Le savon de Marseille étant issu d’une cuisson à chaud, a surtout un effet détergent qui enlève le film gras (film hydrolipidique) recouvrant naturellement la peau. Pour pallier à ce phénomène, il peut lui être est enrichi en agents surgraissants appelé « surgras ».
Le « surgras » est composé par exemple des huiles végétales limitant le dessèchement dû au savon. Il convient parfaitement aux peaux sensibles. Les savons et savonnette destinés à l’hygiène corporelle contiennent un surgras souvent associé à des senteurs.
Le savon de Marseille, particulièrement efficace par son pouvoir nettoyant, est utilisé pour l’hygiène corporelle, en particulier pour les mains et le visage.
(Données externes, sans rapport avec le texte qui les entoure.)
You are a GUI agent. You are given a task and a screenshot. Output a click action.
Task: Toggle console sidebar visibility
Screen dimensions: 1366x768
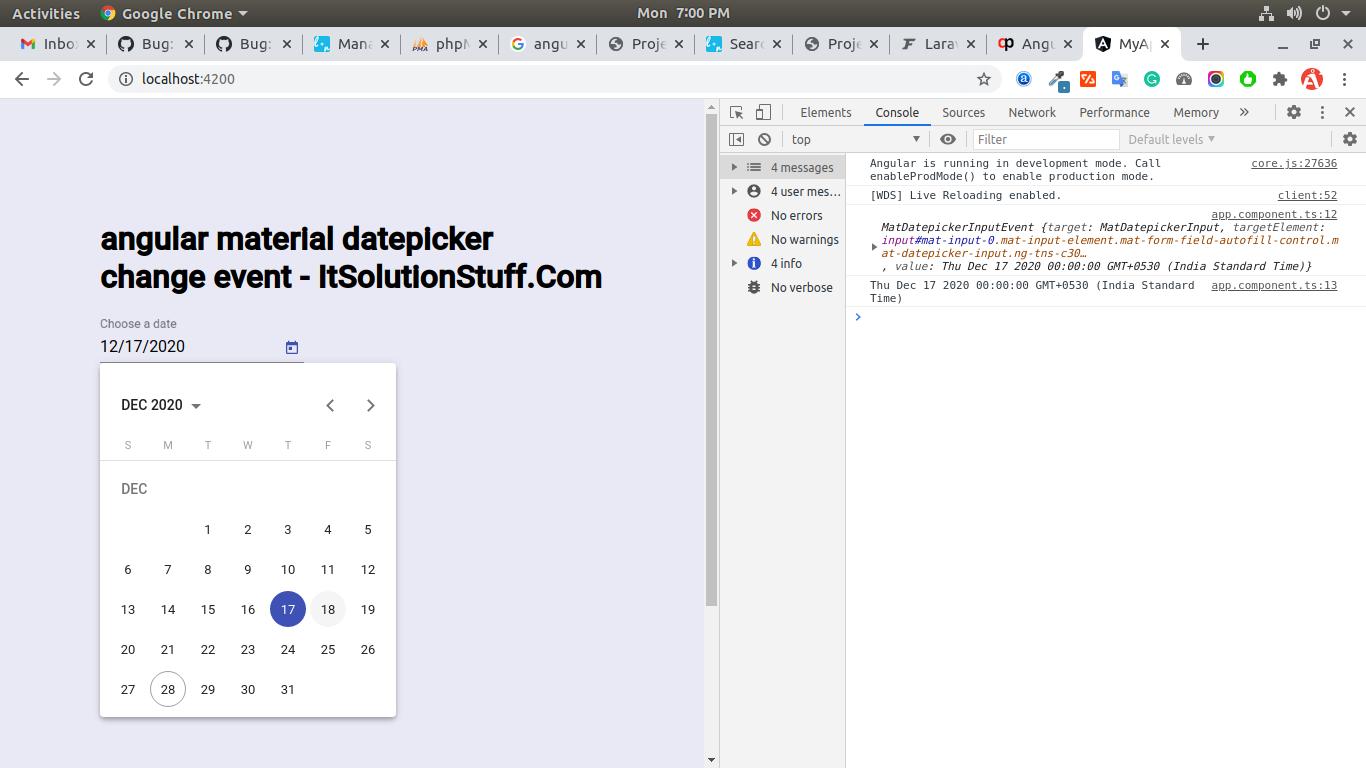(737, 140)
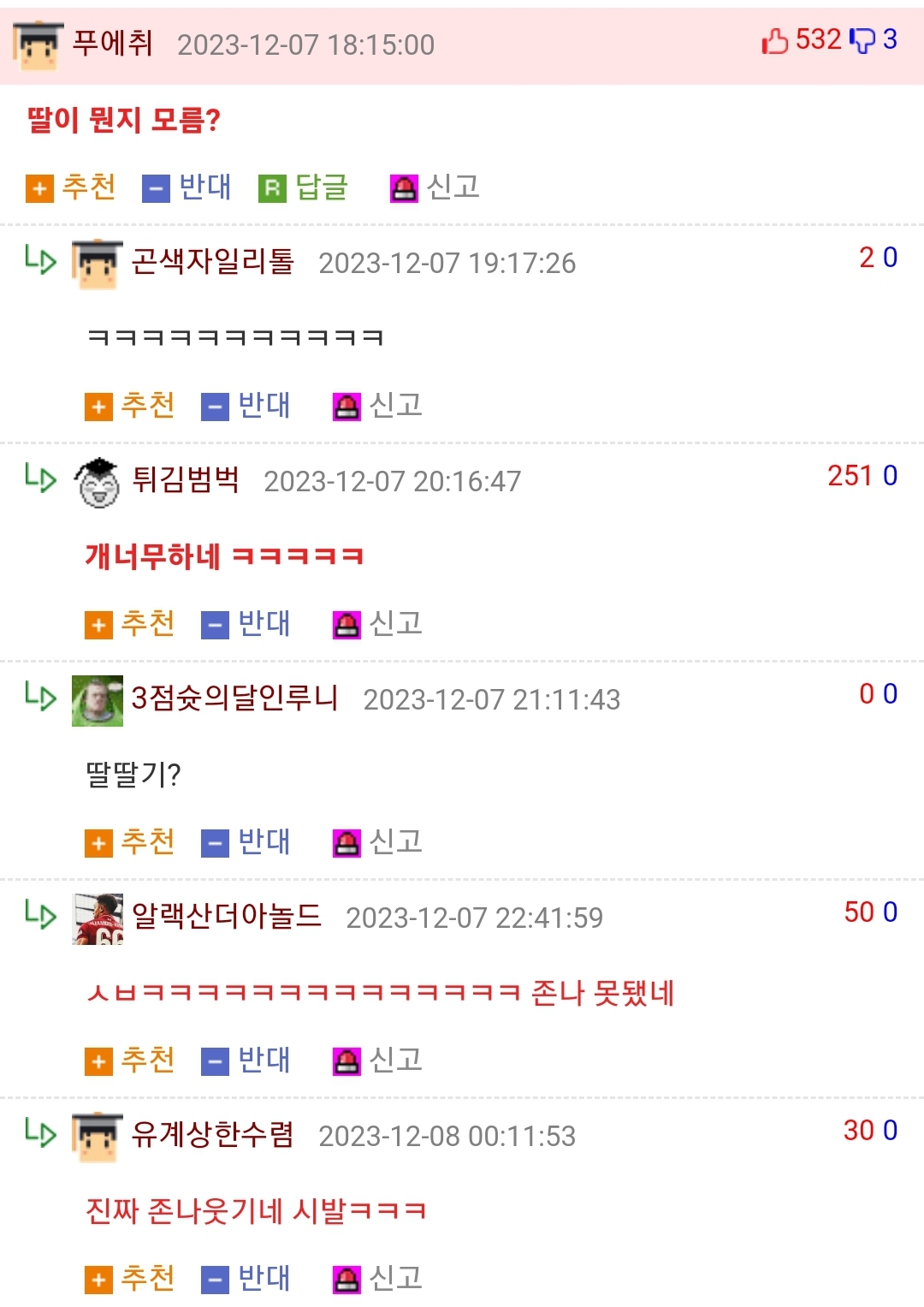Click the 251 vote count on 튀김범벅's reply

point(850,475)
En France, il connaît un regain d’intérêt avec l’épidémie de Coronavirus (Covid-19) et la nécessité de se laver les mains régulièrement. Il sert aussi comme nettoyant ménager et pour le lavage du linge.
Savon Azul e Branco
Ce savon bleu et blanc se développe conjointement aux savons de Marseille et de Castille au Portugal.
Autrefois, il était beaucoup utilisé pour laver le linge dans les lavoirs des villages, laver les tapis et laver le sol. Son utilisation s’est réduite au fil du temps et ne servait plus qu’à laver les tapis, les sols et exceptionnellement pour laver le linge.
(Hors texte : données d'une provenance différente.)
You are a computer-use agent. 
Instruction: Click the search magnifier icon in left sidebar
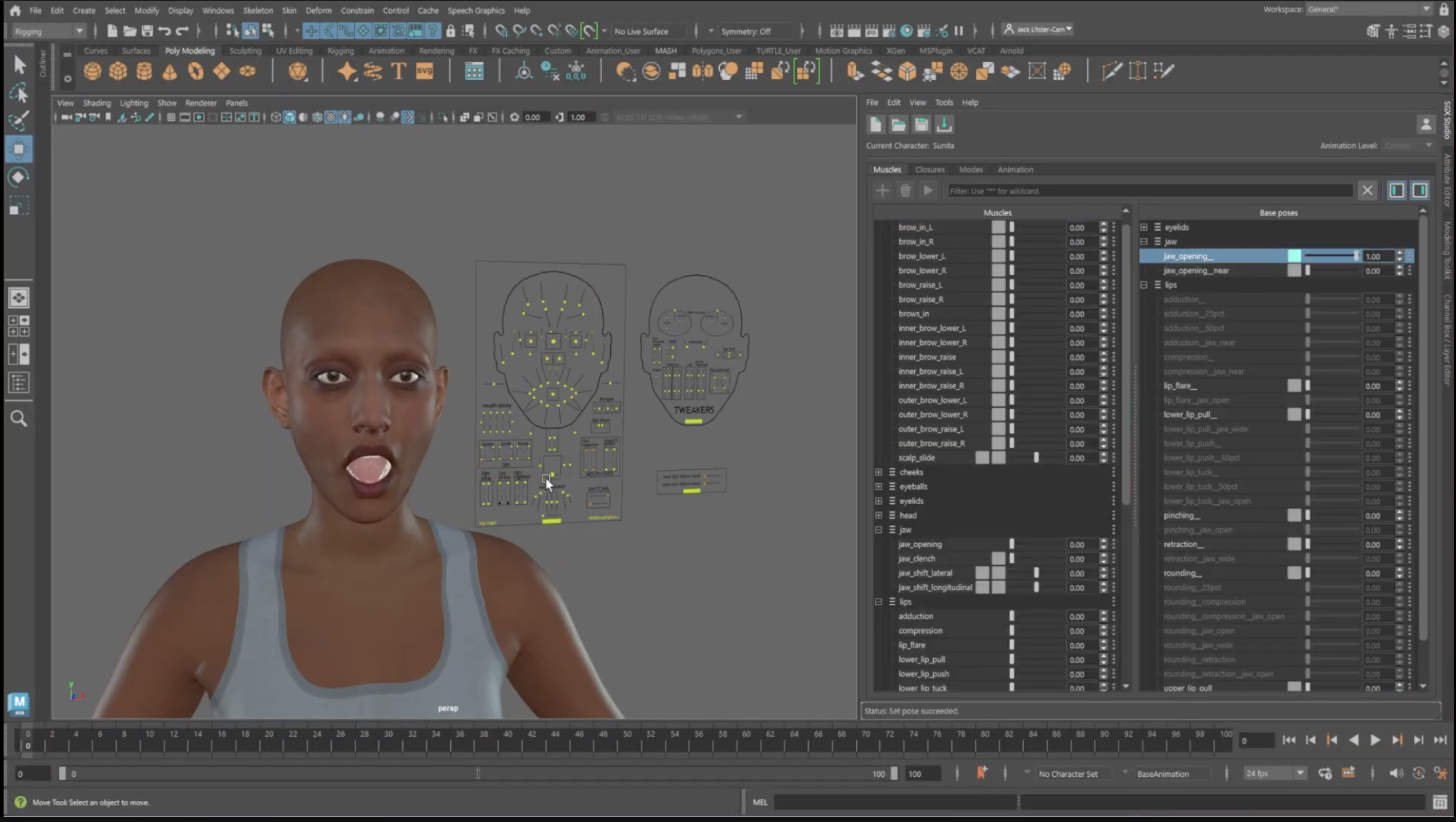(19, 419)
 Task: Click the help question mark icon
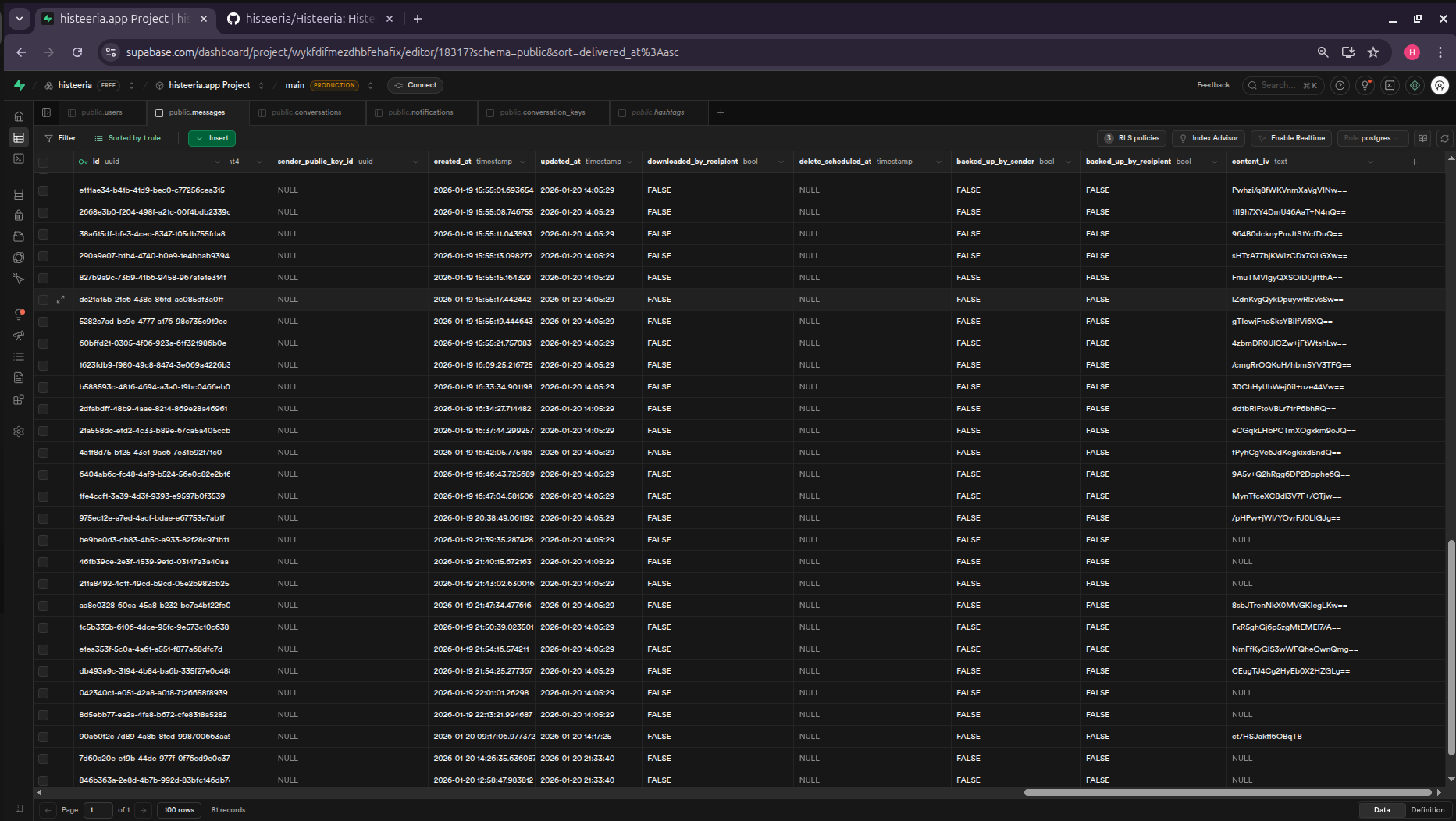(x=1340, y=85)
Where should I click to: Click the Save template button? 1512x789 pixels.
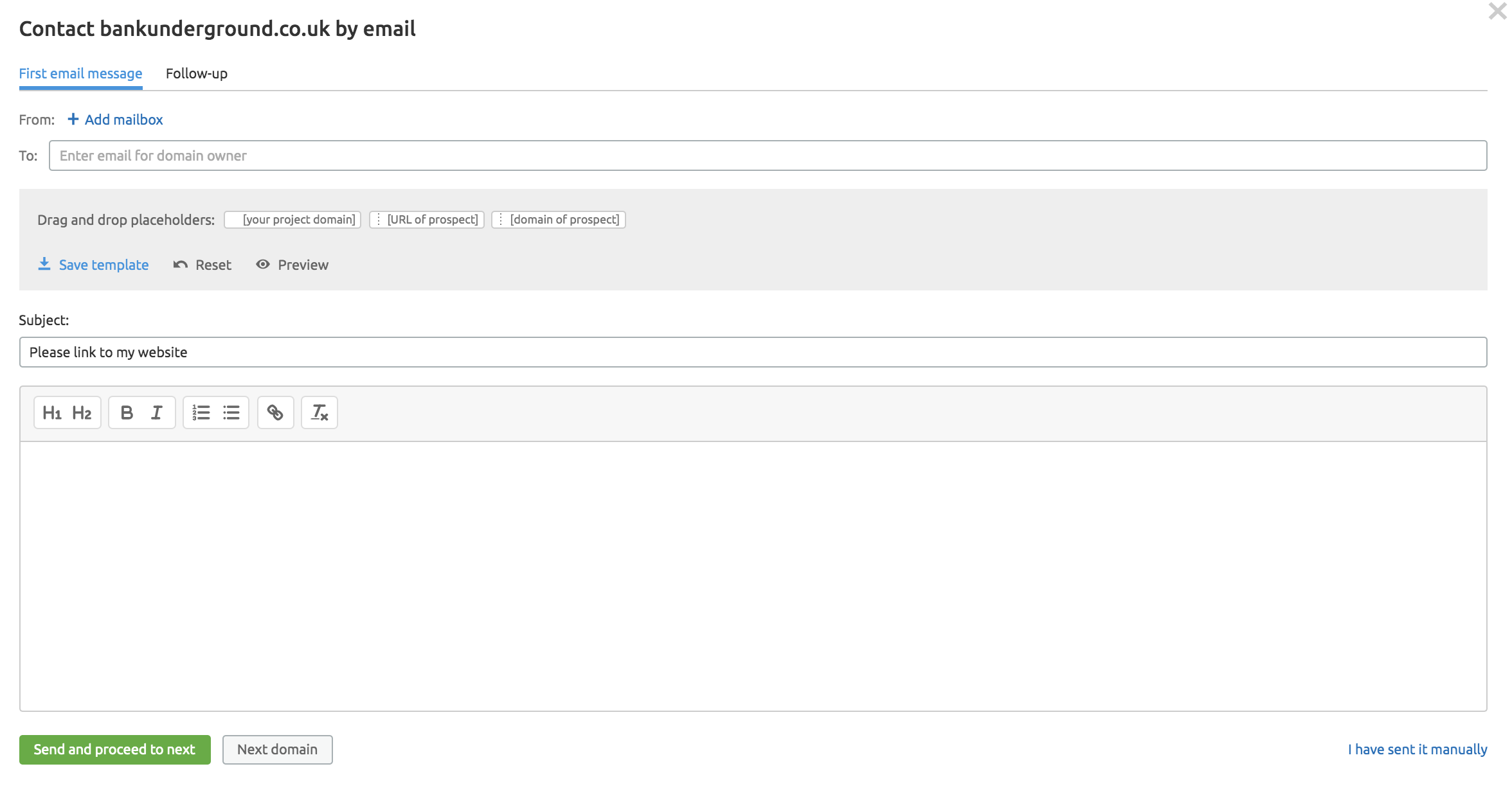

Depuis 2009, ce savon “bleu et blanc” a été réintroduit dans les foyers portugais pour se laver ou se “désinfecter” les mains, par le ministère de la Santé portugais, afin d’endiguer la contagion de la Grippe A (H1N1), alors qu’il y avait une rupture de gel désinfectant dans les écoles. En raison de la pandémie de coronavirus 2019-2020 causée par le nouveau coronavirus du SRAS 2 (SARS-CoV-2), le savon Azul e Branco est de nouveau utilisé par les institutions publiques.
Les autres appellations de savon
Le savon blanc : assimilé au banal savon de Marseille et aux différents savons de toilette. La couleur blanche indique qu’il s’agit d’un savon à la soude, de teinte claire ou nettement moins sombre que les différents « savons noirs » à la potasse ou lessive potassique.
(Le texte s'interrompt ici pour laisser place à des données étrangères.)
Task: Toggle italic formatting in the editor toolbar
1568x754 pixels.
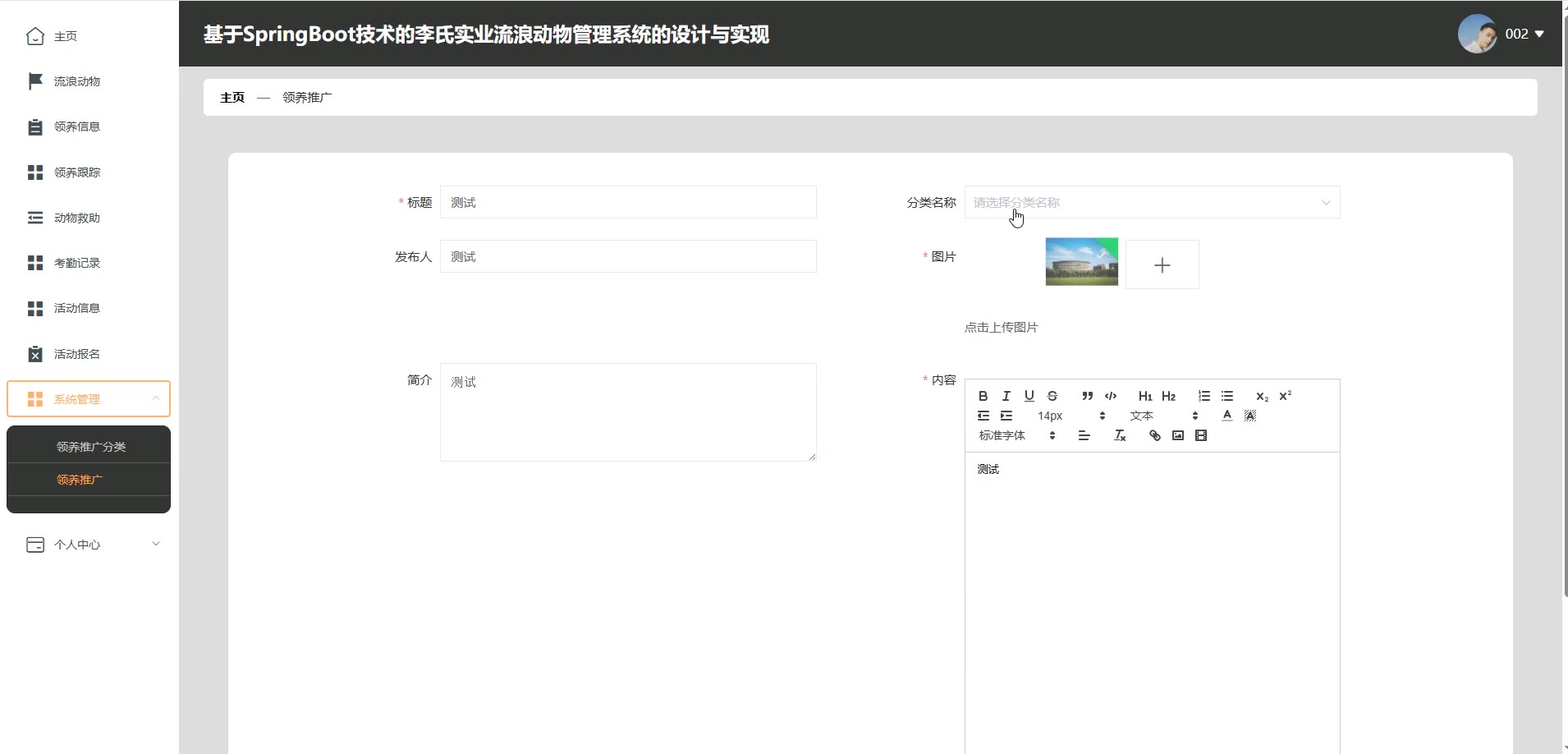Action: (x=1006, y=396)
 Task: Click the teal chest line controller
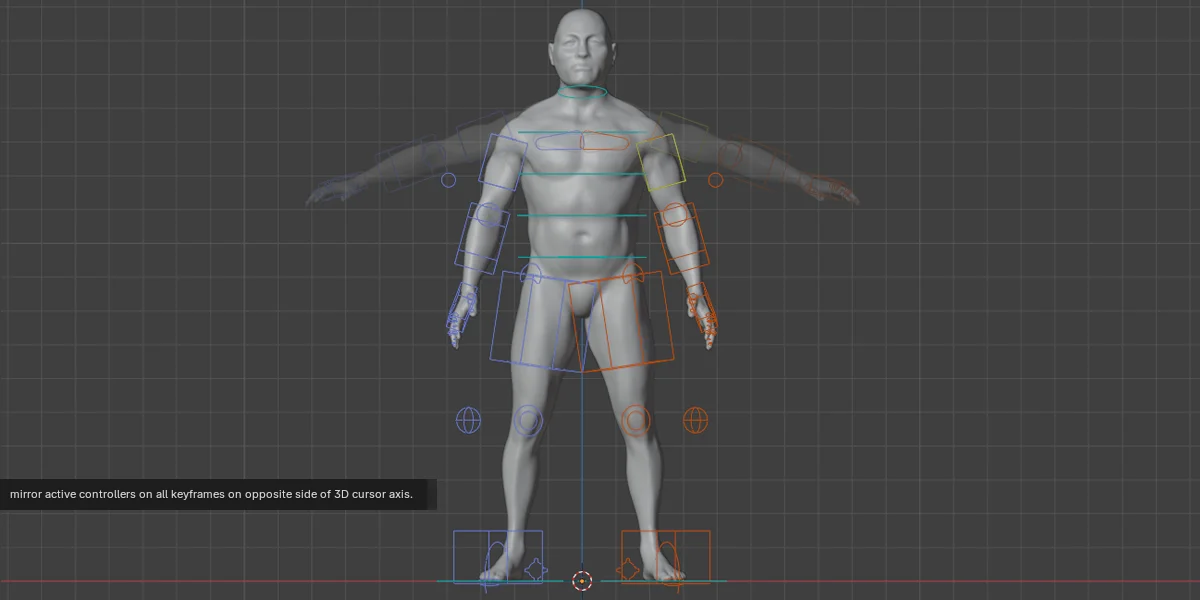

Le savon noir : ou savon mou est un savon plus ou moins mou au toucher, de teinte plus ou moins foncée et peu attirante (brunâtre, verdâtre, bleuâtre, grisâtre, noirâtre) sans coloration. Le produit fini est peut-être facilement coloré à l’indigo ou à l’encre. Il est réalisé avec des lessives de potasse et des huiles végétales. Il affiche une teneur équivalente en acides gras de l’ordre de 38 % en masse. Il est recommandé pour le nettoyage des carrelages bien qu’il existe aussi du savon noir pour le corps.
Aujourd’hui, il est très largement utilisé dans le monde arabo-musulman pour ses propriétés purifiantes, notamment lors du rituel du hammam.
Il existe des savons noirs à l’huile de lin recommandés pour le nettoyage des carrelages. De même que des savons noirs à l’huile d’olive recommandés tant pour la maison que pour le jardin.
Le savon animal : est un savon réalisé avec des graisses animales, souvent du suif de bœuf et de la lessive des savonniers (dissolution de soude caustique dans de l’eau contenant environ 3 doses de soude pour huit d’eau).
Le savon sans savon : comme son nom l’indique, ne contient pas de molécules de savon. De même que les savons antiseptiques : à base d’iode, ou d’antifongiques sont utilisés pour des soins particuliers de dermatologie. Leurs pH sont proches de celui de la peau.